_TASK_: Can you pull out every line of the listing below and reproduce each one verbatim?

_SOURCE RECORDS_:

┄┄┄┄┄┄

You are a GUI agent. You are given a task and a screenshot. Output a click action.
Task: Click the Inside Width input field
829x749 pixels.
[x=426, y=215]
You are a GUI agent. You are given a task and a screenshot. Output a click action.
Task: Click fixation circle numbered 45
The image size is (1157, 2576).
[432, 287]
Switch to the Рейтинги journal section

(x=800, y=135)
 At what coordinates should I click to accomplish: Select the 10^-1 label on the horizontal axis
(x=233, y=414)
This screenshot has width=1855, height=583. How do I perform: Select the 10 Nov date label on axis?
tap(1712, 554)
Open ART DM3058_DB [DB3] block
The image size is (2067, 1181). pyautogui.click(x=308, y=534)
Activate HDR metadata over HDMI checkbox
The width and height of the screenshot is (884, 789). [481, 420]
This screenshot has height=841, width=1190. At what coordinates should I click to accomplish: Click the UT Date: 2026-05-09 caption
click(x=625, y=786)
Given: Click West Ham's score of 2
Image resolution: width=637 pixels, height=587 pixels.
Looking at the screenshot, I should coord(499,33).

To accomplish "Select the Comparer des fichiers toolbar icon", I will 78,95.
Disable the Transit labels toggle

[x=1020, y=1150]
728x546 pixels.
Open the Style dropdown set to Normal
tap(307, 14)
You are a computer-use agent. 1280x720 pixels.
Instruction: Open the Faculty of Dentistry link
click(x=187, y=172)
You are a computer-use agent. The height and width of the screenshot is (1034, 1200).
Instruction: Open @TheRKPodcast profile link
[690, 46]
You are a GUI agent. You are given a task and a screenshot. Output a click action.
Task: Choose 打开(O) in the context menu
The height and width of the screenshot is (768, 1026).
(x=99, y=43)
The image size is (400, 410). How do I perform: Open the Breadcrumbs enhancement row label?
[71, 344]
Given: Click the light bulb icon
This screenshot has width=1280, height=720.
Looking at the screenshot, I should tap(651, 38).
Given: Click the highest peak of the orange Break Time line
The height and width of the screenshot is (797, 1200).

┄┄┄┄┄┄

_ANSWER TO THIS EXERCISE_:
You are a GUI agent. You are given a task and a screenshot. Output a click action.
Task: Click the Inside Width input field
829x749 pixels.
[x=426, y=215]
You are a GUI agent. You are given a task and a screenshot. Output a click action.
Task: Click fixation circle numbered 45
The image size is (1157, 2576).
[432, 287]
Switch to the Рейтинги journal section

(x=800, y=135)
 At what coordinates should I click to accomplish: Select the 10^-1 label on the horizontal axis
(x=233, y=414)
This screenshot has width=1855, height=583. How do I perform: Select the 10 Nov date label on axis?
tap(1712, 554)
Open ART DM3058_DB [DB3] block
The image size is (2067, 1181). pyautogui.click(x=308, y=534)
Activate HDR metadata over HDMI checkbox
The width and height of the screenshot is (884, 789). [481, 420]
This screenshot has height=841, width=1190. At what coordinates should I click to accomplish: Click the UT Date: 2026-05-09 caption
click(x=625, y=786)
Given: Click West Ham's score of 2
Image resolution: width=637 pixels, height=587 pixels.
Looking at the screenshot, I should coord(499,33).

To accomplish "Select the Comparer des fichiers toolbar icon", I will 78,95.
Disable the Transit labels toggle

[x=1020, y=1150]
728x546 pixels.
Open the Style dropdown set to Normal
tap(307, 14)
You are a computer-use agent. 1280x720 pixels.
Instruction: Open the Faculty of Dentistry link
click(x=187, y=172)
You are a computer-use agent. The height and width of the screenshot is (1034, 1200).
Instruction: Open @TheRKPodcast profile link
[690, 46]
You are a GUI agent. You are given a task and a screenshot. Output a click action.
Task: Choose 打开(O) in the context menu
The height and width of the screenshot is (768, 1026).
(x=99, y=43)
The image size is (400, 410). How do I perform: Open the Breadcrumbs enhancement row label?
[71, 344]
Given: Click the light bulb icon
This screenshot has width=1280, height=720.
Looking at the screenshot, I should tap(651, 38).
Given: Click the highest peak of the orange Break Time line
The height and width of the screenshot is (797, 1200).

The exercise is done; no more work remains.